Monday night I finally ceremoniously graduated from the MFA program I’ve been engaged in for the past 3 years. It was a great experience. I watched, cried, and then popped briefly into the “library pub” zoom after to see who else might be on celebrating. As it turns out, very few people were and I basically listened in as they talked about the times, the change in academic curriculum fueled by recent events and the shift in focus. I didn’t have a ton to contribute as I’m not in the academic scene and the one relatable example I had in my experience is something I didn’t even think about until after I left the meeting. Such is life.
After I left the meeting I had to get my crew and myself some food and so my focus shifted immediately to local needs and the celebration was short lived. . Such is life.
Yesterday I gifted myself with a down day. I did a few urgent things but otherwise stayed in my morning “lounge” clothes all day. I didn’t, walk, write, wear a bra, shower, put on makeup, or start any new project or take on any chores outside of doing the dishes and collecting recycles and trash. I had minimal communication with people. Which is probably the best way for me to decompress, think, and relax.
As I approached dinner time, having finished episode 5 of the season of the bachelor I’m binging right now, I made the dinners, and decided I would celebrate a little with a glass of wine. That glass turned into 2 or 3 and I subsequently had an early end to my evening. My people know that when I start sleep talking from a half supine position on the couch it’s time to get me to bed.
It’s good to have people who know when to get you to bed, even if it’s only 9pm. I was still lucid enough to catch Jim taking video of me rambling and I’m sure that will be very entertaining to watch this evening. I’m sure he was disappointed that our celebration dissolved so quickly. It’s proof that one of my priorities this year will be to fix my sleep.
That’s another thing I gifted myself with not thinking about yesterday.
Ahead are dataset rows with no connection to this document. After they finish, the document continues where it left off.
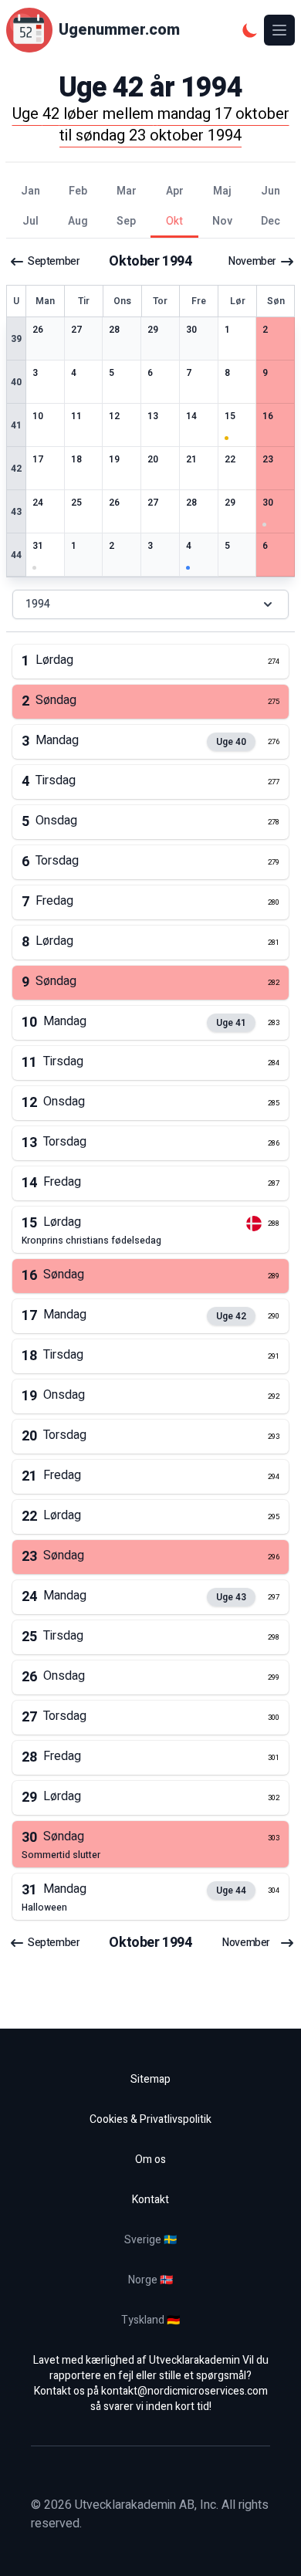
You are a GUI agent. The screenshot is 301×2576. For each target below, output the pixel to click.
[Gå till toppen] (273, 2548)
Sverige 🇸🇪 (150, 2240)
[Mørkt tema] (250, 30)
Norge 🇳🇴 (150, 2280)
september (53, 261)
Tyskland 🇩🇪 (150, 2320)
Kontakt (150, 2200)
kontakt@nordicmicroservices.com (184, 2391)
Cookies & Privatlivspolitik (150, 2119)
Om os (150, 2159)
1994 (37, 604)
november (252, 261)
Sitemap (150, 2079)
The new year and resolutions, goals, measurements. But I did have a brief text with my accountability partner, T, and promised to pick up this week where we left off last year.
As we approached the holidays, things just started getting too busy and moving too fast, for us both I think. Time to recalibrate and regroup!
This is the first thing I began thinking about on my walk this morning. It’s not the first thing I wrote about obviously.. but it is something I want to get into with a quickness.
Unfortunately, my kids and kittens and my husband who isn’t even here have other ideas. I suppose one of my main objectives is better life balance so it’s fitting I have to cut this walk and blog short. So much is being abbreviated because there’s not enough time. Such is life.